Rewrite the stretch of the text below about API specification from "A JSON Schema is" through "optional fields, etc.", putting "basic types" in place of "primitive types".

▸ **PAGE**
------------------------------------

Today when there is a frontend crash, the Quality Assurance (QA) team or the developer are going to spend a lot of time debugging and understanding why. When they find the source of the crash, it’s often because the API specification they had for the development does not match the current response.
No kidding. It happens like… all the time!
Until now we used plenty of great solutions to help us manage our APIs. The Product Owner used Slate, Word or Swagger to document, developers used Wiremock as a mocking tool and QA team used POSTMan to test.
But in the end all these solutions ended up desynchronized. Product owner, developers and QA team were wondering all the time where the truth resided.
A crash occurred, the Product Owner was unsatisfied, developers and QA team lost their time, all because of a desynchronization problem.
Never again! We decided to find a tool to become the single source of truth and specify APIs.
At this point we had three options:
As we did not find a satisfying solution on the market we chose to create our own solution. Our teams love to design and develop products so it was not such a painful decision.
On our way to build a powerful tool to specify JSON APIs, we started solving the simplest problem we could find: uniquely specifying one JSON.
Is a JSON correct?
To specify a JSON (in a request or in a response for example) you can use a JSON Schema.
A JSON Schema is a format that defines a JSON structure: the fields and their primitive types (String, Integer, Boolean, etc.), the required fields and the optional fields, etc.

------------------------------------

▸ **GIVEN ENTRIES**
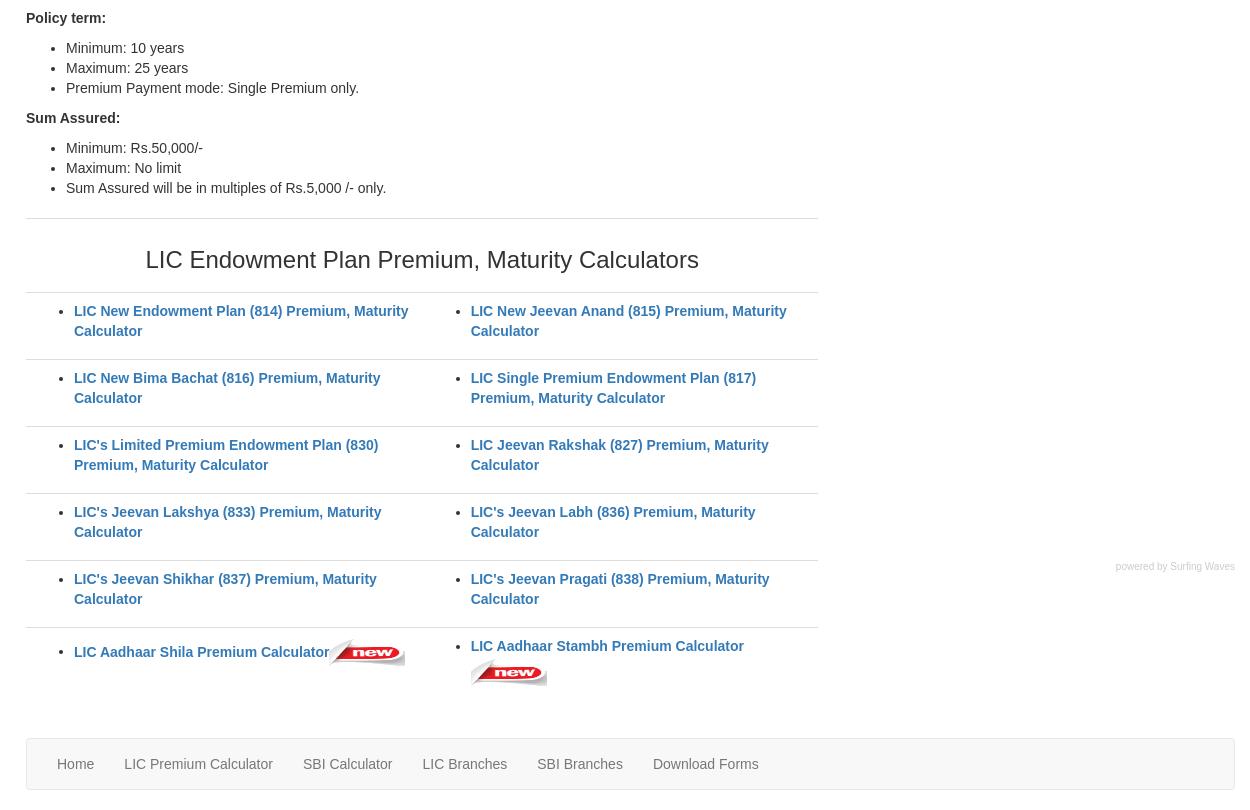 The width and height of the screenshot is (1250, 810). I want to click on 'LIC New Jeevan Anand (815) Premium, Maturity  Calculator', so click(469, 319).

------------------------------------

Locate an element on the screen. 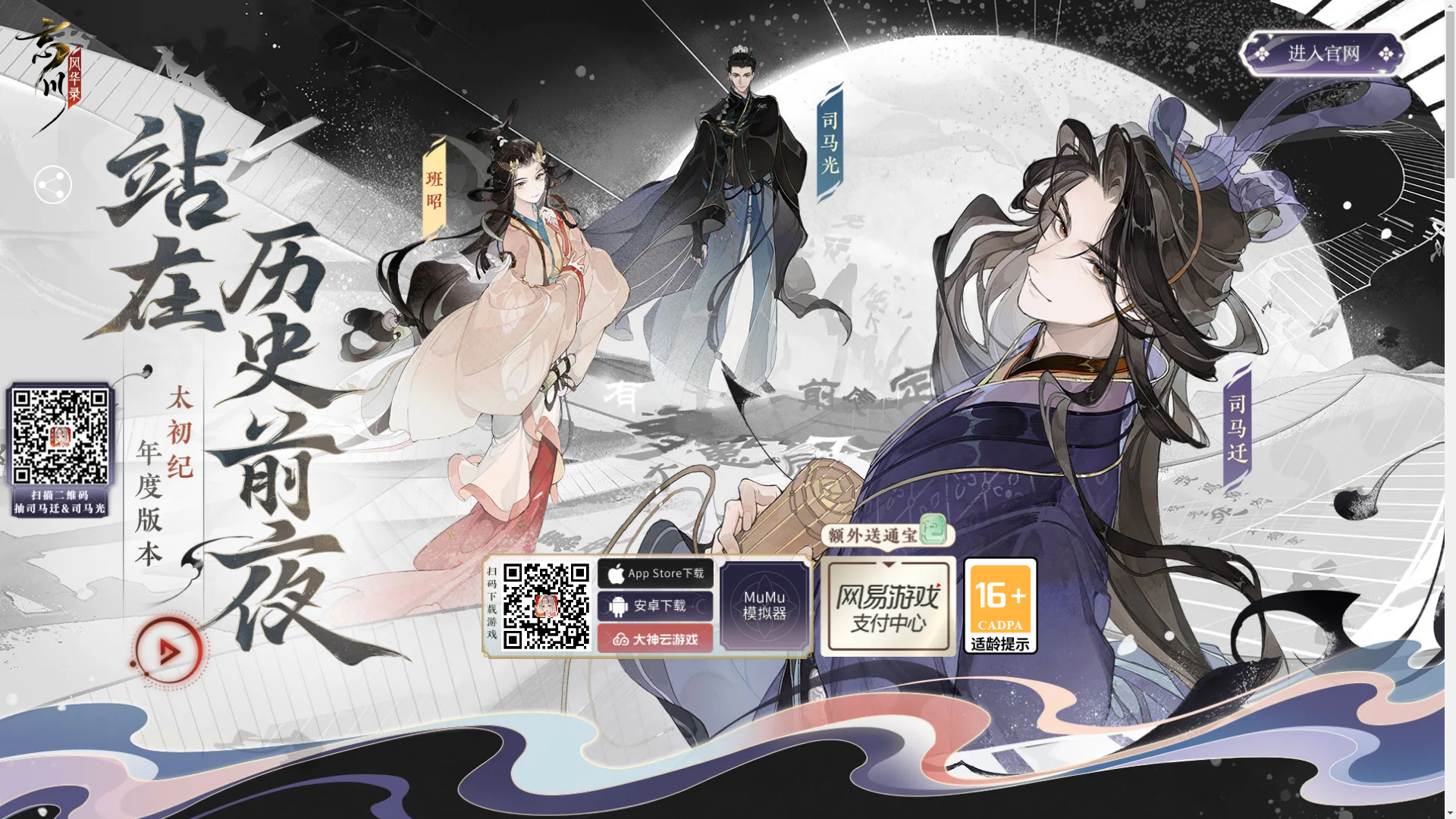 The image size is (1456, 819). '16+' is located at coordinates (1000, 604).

------------------------------------

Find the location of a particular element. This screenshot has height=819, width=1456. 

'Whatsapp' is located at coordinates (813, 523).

------------------------------------

▸ **RESPONSE TO THIS EXERCISE**
A JSON Schema is a format that defines a JSON structure: the fields and their basic types (String, Integer, Boolean, etc.), the required fields and the optional fields, etc.